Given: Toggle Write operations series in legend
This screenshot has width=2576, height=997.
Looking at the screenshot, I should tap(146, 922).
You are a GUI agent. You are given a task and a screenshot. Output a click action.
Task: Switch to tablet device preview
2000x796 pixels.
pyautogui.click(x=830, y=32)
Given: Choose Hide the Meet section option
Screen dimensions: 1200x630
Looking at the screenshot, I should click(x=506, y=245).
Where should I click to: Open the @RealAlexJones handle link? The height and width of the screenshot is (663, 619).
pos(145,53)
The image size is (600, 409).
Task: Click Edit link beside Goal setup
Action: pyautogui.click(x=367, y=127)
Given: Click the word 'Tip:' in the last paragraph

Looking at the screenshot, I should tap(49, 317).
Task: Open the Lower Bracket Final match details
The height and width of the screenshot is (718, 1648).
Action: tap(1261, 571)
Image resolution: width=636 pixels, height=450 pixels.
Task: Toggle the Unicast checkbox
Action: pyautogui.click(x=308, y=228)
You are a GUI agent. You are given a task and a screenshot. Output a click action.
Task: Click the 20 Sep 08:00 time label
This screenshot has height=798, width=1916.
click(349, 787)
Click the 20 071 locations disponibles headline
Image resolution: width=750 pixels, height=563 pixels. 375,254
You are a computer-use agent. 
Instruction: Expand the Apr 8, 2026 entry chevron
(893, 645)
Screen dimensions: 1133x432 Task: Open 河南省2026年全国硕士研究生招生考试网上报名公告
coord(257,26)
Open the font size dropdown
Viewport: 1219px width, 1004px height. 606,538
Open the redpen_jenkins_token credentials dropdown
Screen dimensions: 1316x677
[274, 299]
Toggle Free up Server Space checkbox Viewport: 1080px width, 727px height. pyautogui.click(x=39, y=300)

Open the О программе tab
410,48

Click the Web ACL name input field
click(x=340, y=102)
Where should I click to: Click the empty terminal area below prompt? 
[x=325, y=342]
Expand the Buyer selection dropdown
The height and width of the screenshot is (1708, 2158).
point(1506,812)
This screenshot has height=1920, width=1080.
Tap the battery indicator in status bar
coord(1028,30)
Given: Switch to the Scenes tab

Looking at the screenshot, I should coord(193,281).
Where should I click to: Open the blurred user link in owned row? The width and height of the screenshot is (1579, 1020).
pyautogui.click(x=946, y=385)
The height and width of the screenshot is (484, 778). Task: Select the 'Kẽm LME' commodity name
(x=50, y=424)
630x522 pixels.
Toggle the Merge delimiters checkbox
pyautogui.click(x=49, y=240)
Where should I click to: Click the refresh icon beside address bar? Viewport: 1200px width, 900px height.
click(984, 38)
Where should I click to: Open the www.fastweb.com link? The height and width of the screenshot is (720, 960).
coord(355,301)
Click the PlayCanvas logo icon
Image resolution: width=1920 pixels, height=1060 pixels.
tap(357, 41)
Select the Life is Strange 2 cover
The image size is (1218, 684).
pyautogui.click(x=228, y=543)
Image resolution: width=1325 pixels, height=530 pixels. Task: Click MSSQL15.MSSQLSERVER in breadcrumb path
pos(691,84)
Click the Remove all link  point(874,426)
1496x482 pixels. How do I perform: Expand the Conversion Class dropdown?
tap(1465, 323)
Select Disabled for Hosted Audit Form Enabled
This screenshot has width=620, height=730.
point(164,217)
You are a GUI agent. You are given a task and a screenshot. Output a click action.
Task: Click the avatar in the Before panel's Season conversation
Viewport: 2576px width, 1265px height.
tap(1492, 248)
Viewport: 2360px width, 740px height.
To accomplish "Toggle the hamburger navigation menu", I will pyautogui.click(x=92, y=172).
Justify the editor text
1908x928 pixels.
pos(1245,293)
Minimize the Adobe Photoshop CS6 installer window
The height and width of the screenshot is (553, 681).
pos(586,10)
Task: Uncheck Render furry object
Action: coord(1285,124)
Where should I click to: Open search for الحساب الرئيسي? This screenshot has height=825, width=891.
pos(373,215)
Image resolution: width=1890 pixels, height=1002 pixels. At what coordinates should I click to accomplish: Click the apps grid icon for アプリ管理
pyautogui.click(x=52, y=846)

================================

WHAT IS NEEDED: Give again each line of the listing above, keeping every word the same.

SOLUTION FOR THIS EXERCISE:
Given: Toggle Write operations series in legend
This screenshot has width=2576, height=997.
Looking at the screenshot, I should tap(146, 922).
You are a GUI agent. You are given a task and a screenshot. Output a click action.
Task: Switch to tablet device preview
2000x796 pixels.
pyautogui.click(x=830, y=32)
Given: Choose Hide the Meet section option
Screen dimensions: 1200x630
Looking at the screenshot, I should click(x=506, y=245).
Where should I click to: Open the @RealAlexJones handle link? The height and width of the screenshot is (663, 619).
pos(145,53)
The image size is (600, 409).
Task: Click Edit link beside Goal setup
Action: pyautogui.click(x=367, y=127)
Given: Click the word 'Tip:' in the last paragraph

Looking at the screenshot, I should tap(49, 317).
Task: Open the Lower Bracket Final match details
The height and width of the screenshot is (718, 1648).
Action: tap(1261, 571)
Image resolution: width=636 pixels, height=450 pixels.
Task: Toggle the Unicast checkbox
Action: pyautogui.click(x=308, y=228)
You are a GUI agent. You are given a task and a screenshot. Output a click action.
Task: Click the 20 Sep 08:00 time label
This screenshot has height=798, width=1916.
click(349, 787)
Click the 20 071 locations disponibles headline
Image resolution: width=750 pixels, height=563 pixels. 375,254
You are a computer-use agent. 
Instruction: Expand the Apr 8, 2026 entry chevron
(893, 645)
Screen dimensions: 1133x432 Task: Open 河南省2026年全国硕士研究生招生考试网上报名公告
coord(257,26)
Open the font size dropdown
Viewport: 1219px width, 1004px height. 606,538
Open the redpen_jenkins_token credentials dropdown
Screen dimensions: 1316x677
[274, 299]
Toggle Free up Server Space checkbox Viewport: 1080px width, 727px height. pyautogui.click(x=39, y=300)

Open the О программе tab
410,48

Click the Web ACL name input field
click(x=340, y=102)
Where should I click to: Click the empty terminal area below prompt? 
[x=325, y=342]
Expand the Buyer selection dropdown
The height and width of the screenshot is (1708, 2158).
point(1506,812)
This screenshot has height=1920, width=1080.
Tap the battery indicator in status bar
coord(1028,30)
Given: Switch to the Scenes tab

Looking at the screenshot, I should coord(193,281).
Where should I click to: Open the blurred user link in owned row? The width and height of the screenshot is (1579, 1020).
pyautogui.click(x=946, y=385)
The height and width of the screenshot is (484, 778). Task: Select the 'Kẽm LME' commodity name
(x=50, y=424)
630x522 pixels.
Toggle the Merge delimiters checkbox
pyautogui.click(x=49, y=240)
Where should I click to: Click the refresh icon beside address bar? Viewport: 1200px width, 900px height.
click(984, 38)
Where should I click to: Open the www.fastweb.com link? The height and width of the screenshot is (720, 960).
coord(355,301)
Click the PlayCanvas logo icon
Image resolution: width=1920 pixels, height=1060 pixels.
tap(357, 41)
Select the Life is Strange 2 cover
The image size is (1218, 684).
pyautogui.click(x=228, y=543)
Image resolution: width=1325 pixels, height=530 pixels. Task: Click MSSQL15.MSSQLSERVER in breadcrumb path
pos(691,84)
Click the Remove all link  point(874,426)
1496x482 pixels. How do I perform: Expand the Conversion Class dropdown?
tap(1465, 323)
Select Disabled for Hosted Audit Form Enabled
This screenshot has width=620, height=730.
point(164,217)
You are a GUI agent. You are given a task and a screenshot. Output a click action.
Task: Click the avatar in the Before panel's Season conversation
Viewport: 2576px width, 1265px height.
tap(1492, 248)
Viewport: 2360px width, 740px height.
To accomplish "Toggle the hamburger navigation menu", I will pyautogui.click(x=92, y=172).
Justify the editor text
1908x928 pixels.
pos(1245,293)
Minimize the Adobe Photoshop CS6 installer window
The height and width of the screenshot is (553, 681).
pos(586,10)
Task: Uncheck Render furry object
Action: coord(1285,124)
Where should I click to: Open search for الحساب الرئيسي? This screenshot has height=825, width=891.
pos(373,215)
Image resolution: width=1890 pixels, height=1002 pixels. At what coordinates should I click to accomplish: Click the apps grid icon for アプリ管理
pyautogui.click(x=52, y=846)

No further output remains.